(Activity): Every record below is to be restated verbatim, though its images are not.

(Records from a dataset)

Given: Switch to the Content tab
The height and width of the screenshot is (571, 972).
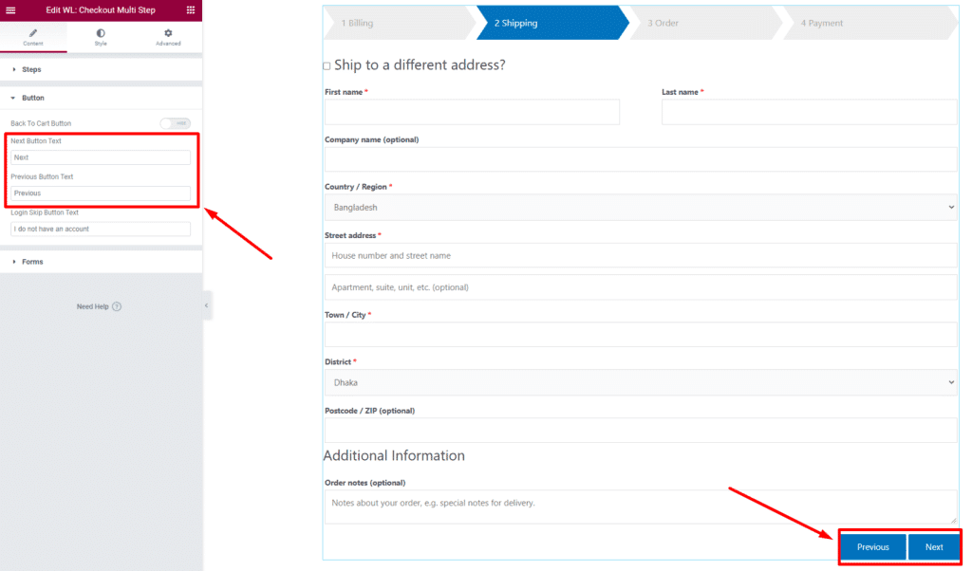Looking at the screenshot, I should [33, 38].
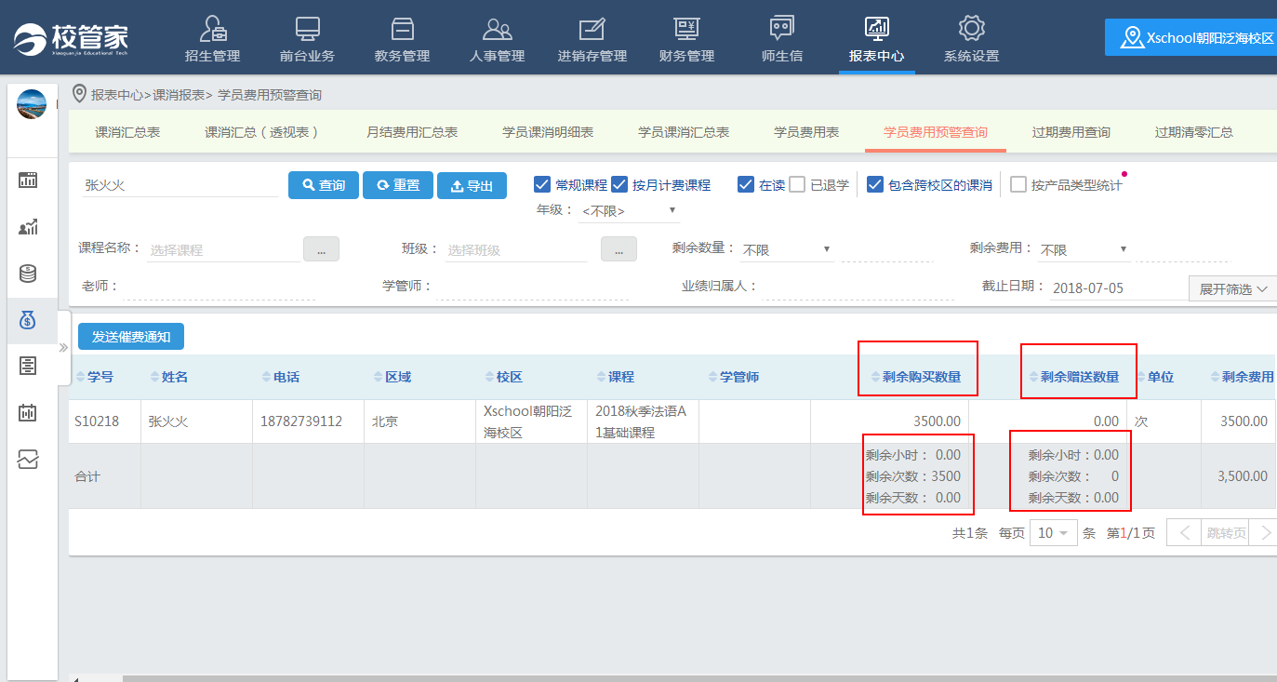Screen dimensions: 1277x682
Task: Expand filters with 展开筛选 button
Action: (1232, 289)
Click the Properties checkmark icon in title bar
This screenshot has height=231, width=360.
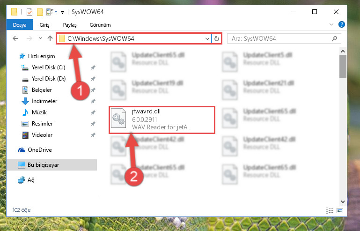29,12
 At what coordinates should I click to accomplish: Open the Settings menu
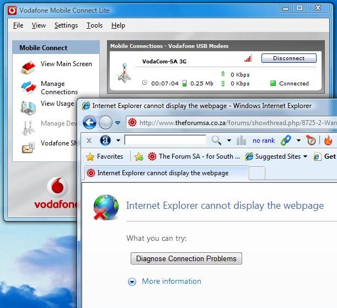coord(66,25)
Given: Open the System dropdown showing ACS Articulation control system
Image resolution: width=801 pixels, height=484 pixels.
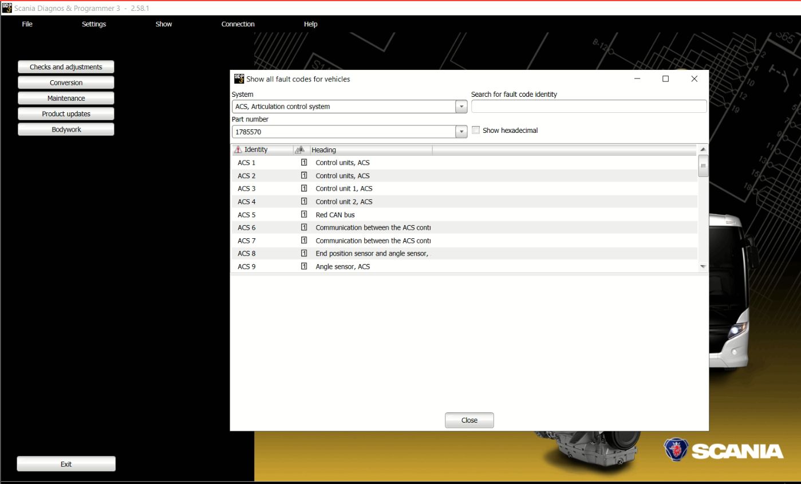Looking at the screenshot, I should click(461, 106).
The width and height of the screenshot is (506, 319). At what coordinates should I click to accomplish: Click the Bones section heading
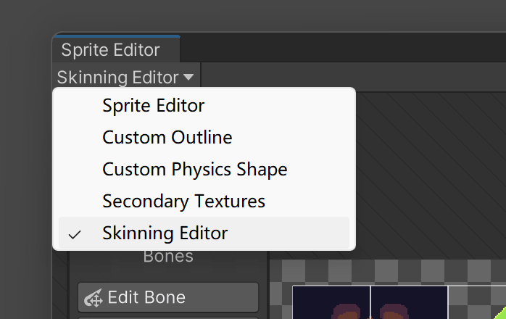[168, 257]
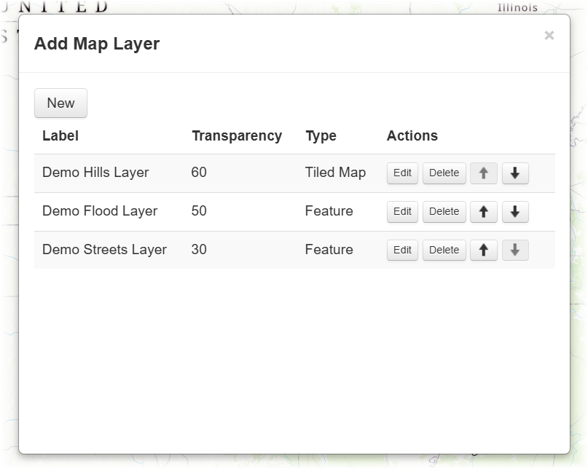Screen dimensions: 588x469
Task: Edit the Demo Flood Layer entry
Action: pyautogui.click(x=401, y=211)
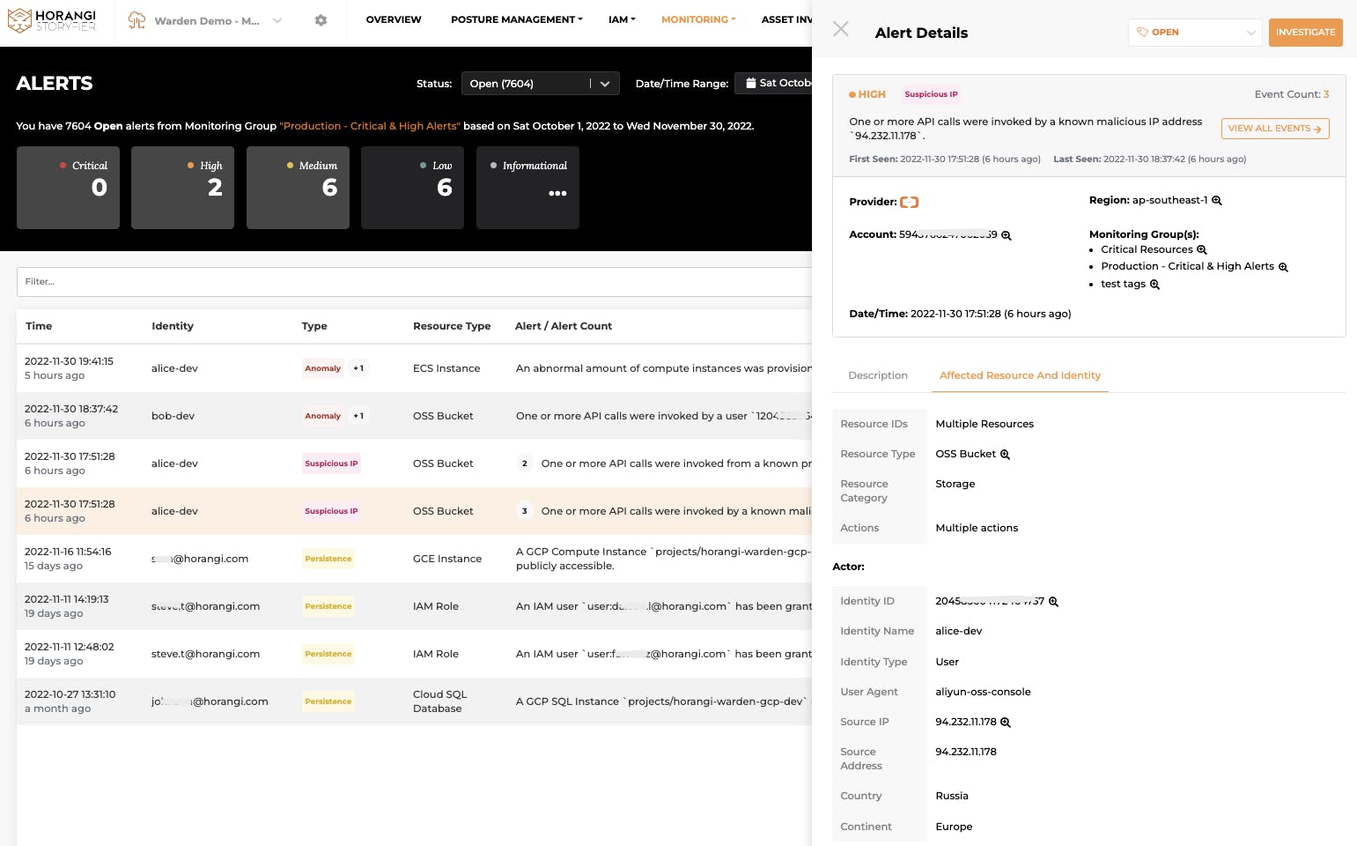Open the IAM menu in top navigation

(622, 19)
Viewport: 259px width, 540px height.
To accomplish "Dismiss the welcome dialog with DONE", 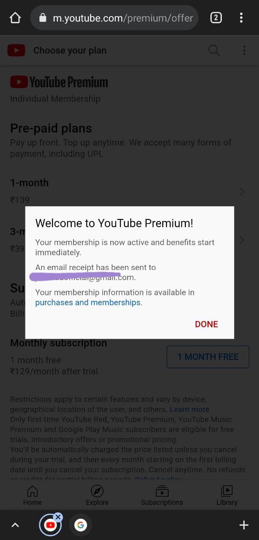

(Answer section):
Given: Switch to the Content tab
The height and width of the screenshot is (571, 972).
Looking at the screenshot, I should [33, 38].
Screen dimensions: 1277x682
Task: Expand filters with 展开筛选 button
Action: (1232, 289)
Click the Properties checkmark icon in title bar
This screenshot has height=231, width=360.
29,12
 At what coordinates should I click to accomplish: Open the Settings menu
coord(66,25)
Given: Open the System dropdown showing ACS Articulation control system
Image resolution: width=801 pixels, height=484 pixels.
Looking at the screenshot, I should click(461, 106).
The width and height of the screenshot is (506, 319). At what coordinates should I click to accomplish: Click the Bones section heading
[168, 257]
Screen dimensions: 588x469
Task: Edit the Demo Flood Layer entry
Action: pyautogui.click(x=401, y=211)
Open the IAM menu in top navigation

(622, 19)
Viewport: 259px width, 540px height.
To accomplish "Dismiss the welcome dialog with DONE", 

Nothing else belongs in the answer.